Тут, конечно, не последнюю роль сыграла мощная реклама СМИ, в том или ином виде вдалбливающая в сознание: «Имидж ничто, жажда всё!» Жажда денег и развлечений сделалась для многих из Пашиного поколения главной страстью, которая мощно подпитывает тщеславие и гордыню наших умных парней. Имидж хоть и «ничто», но уже сделался понятием, которое для многих заменило живую душу. Паша решил нацепить на себя имидж «делового человека».
– Нашел деньги для поддержания приличного имиджа, – однажды признался он.
– В Куршавель, что ли, едешь? – подколола я.
– Пока нет, но, надеюсь, не за горами… – серьезно ответил он. – Лыжи классные купили.
– «Сделать себе имидж», знаешь, по-простому переводится «вообразить себя». Другими словами, надеть какую-то маску. Например, как ты, делового человека: под ней ты прячешь себя настоящего. Ты стал другим, нехорошим…
– Я надеваю, как ты выражаешься, эту маску, чтобы ко мне соответственно относились. С уважением. А не по-плебейски…
– Ну да, имидж позволяет получить желаемое отношение со стороны нужных людей, – согласилась я. – Обычный обман: ты показываешь себя тем, кем в действительности не являешься. Представляю: встречаются два человека, думая, что они люди, а они просто два имиджа. И оба друг другу только кажутся. За душой-то у них уже ничего нет. А если оба плохие актеры, тогда тоска зеленая. Мне вот сейчас с тобой так тоскливо. Ты перестал быть самим собой. Понимаешь?
– Это тебе все кажется! – огрызнулся Паша.

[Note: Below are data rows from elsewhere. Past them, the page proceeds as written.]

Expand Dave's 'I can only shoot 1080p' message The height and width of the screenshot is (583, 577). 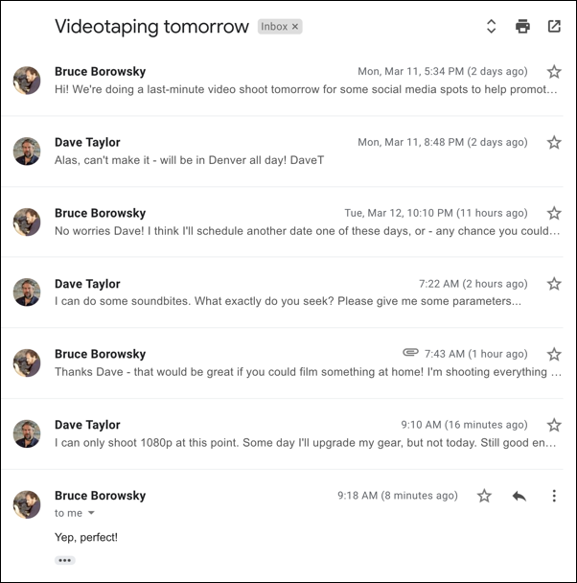283,434
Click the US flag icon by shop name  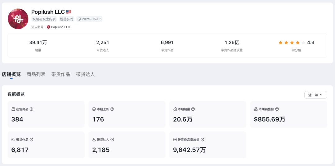click(69, 12)
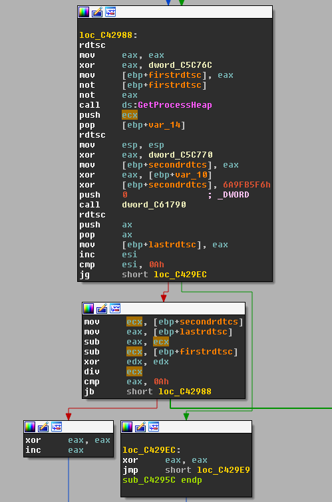Click the jump target loc_C429EC in jg instruction
The width and height of the screenshot is (332, 502).
[x=180, y=275]
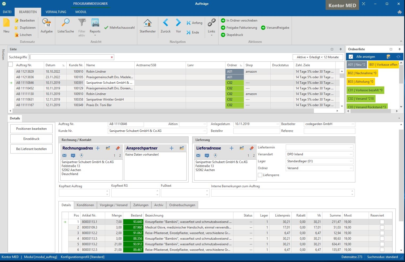Add new Rechnungsadresse with plus icon
The height and width of the screenshot is (262, 405).
tap(98, 148)
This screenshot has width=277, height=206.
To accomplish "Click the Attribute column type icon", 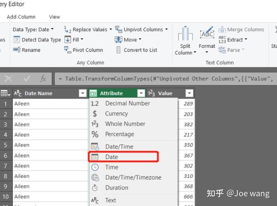I will [93, 93].
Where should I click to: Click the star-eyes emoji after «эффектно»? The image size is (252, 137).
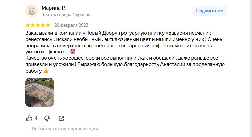coord(73,52)
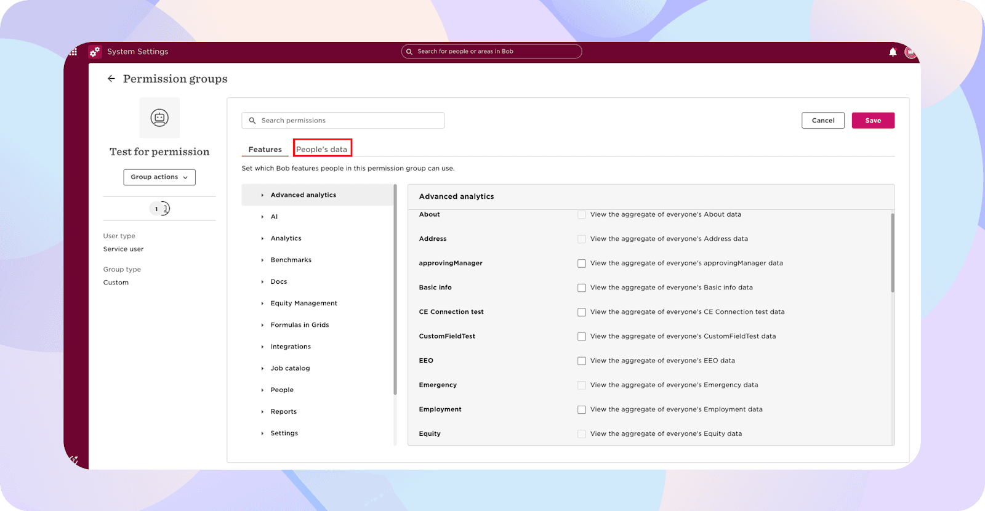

– Работа над имиджем заменяет человеку работу над собой. Вместо того чтобы заглянуть в себя, найти то, с чем нельзя мириться, и шаг за шагом изживать это в себе, человек начинает делать вид, что он уже такой, каким бы ему хотелось себя видеть.
– Ну и что здесь плохого, если пытается стать хорошим? Я же не бандитский имидж делаю.
– Что плохого? – усмехнулась я. – Для начала, этот самый имидж в большинстве случаев не создается, а копируется. Существует масса ходячих образов, как правило, из фильмов или книг. В соответствии с духом времени мода на одни образы сменяется модой на другие. Эта мода делает людей похожими друг на друга, а неповторимый образ Божий в человеке заталкивается куда подальше, а потом и совсем утрачивается. Неужели ты не понимаешь этого? Следуя своему имиджу, человек из кожи вон лезет, чтобы казаться окружающим придуманным персонажем. Например, добрым, справедливым, и даже верующим. И так заигрывается, что начинает свято верить: если в глазах окружающих он добр и справедлив, то он действительно добрый и справедливый. Самое ужасное, что человек теряет нравственные ориентиры, перестает понимать, что такое настоящая доброта… Он добренький только там, где это выгодно, а в остальных случаях становится просто монстром.
– Сложно как-то у тебя все! – перебил Паша, демонстративно глядя по сторонам родительской кухни, где мы сидели. – Зачем деду с бабушкой такая большая квартира… Могли бы переехать в нашу.
– Паша, все очень просто, – вернулась я к теме. – Раньше ты прекрасно понимал меня. Мне грустно, что ты сделался сам с усам и Бог тебе только помеха.
– Я же венчался.
– Ну и что ж, что венчался, – воскликнула я. – Вера-то твоя ныне какова? Имиджевая? Типа, ты верующий, и крест вот на шее болтается… Но не удивлюсь, если снимешь. Когда в последний раз в церкви был? Молишься? Исповедуешься, причащаешься? Давай, давай, Куршавель тебя ждет. Про Прохорова слышал? Главный плейбой Куршавеля, но без зазрения совести метил в президенты великой России, имидж такой у него… Че-та там реформировать собирался, без Бога. Как в семнадцатом году. Истории, наверно, не читал. Но крутой. Прекрасный пример молодежи подает. Бери! Но тогда святых выноси!
– Что ты прицепилась к этому имиджу? Имидж ничто, – сказал Паша и вскинул руку, деловито посмотрел на часы. – Все, надо бежать!
– Имидж ничто, – подтвердила я, понимая, что время разговора разменяло последнюю минуту. – Это поведенческая оболочка человека, но она-то и становится определяющей. У имиджа нет совести и отсутствует вера. Как троечное сочинение грешного человека, он схематичен и прост. Но он имеет тенденцию стать навсегда приросшей маской, которая скует твою живую душу так, что она и пикнуть не посмеет. Глубина души неописуема никакими схемами, потому что человек создан по образу и подобию Божию, а ты желаешь быть манекеном. Глупо!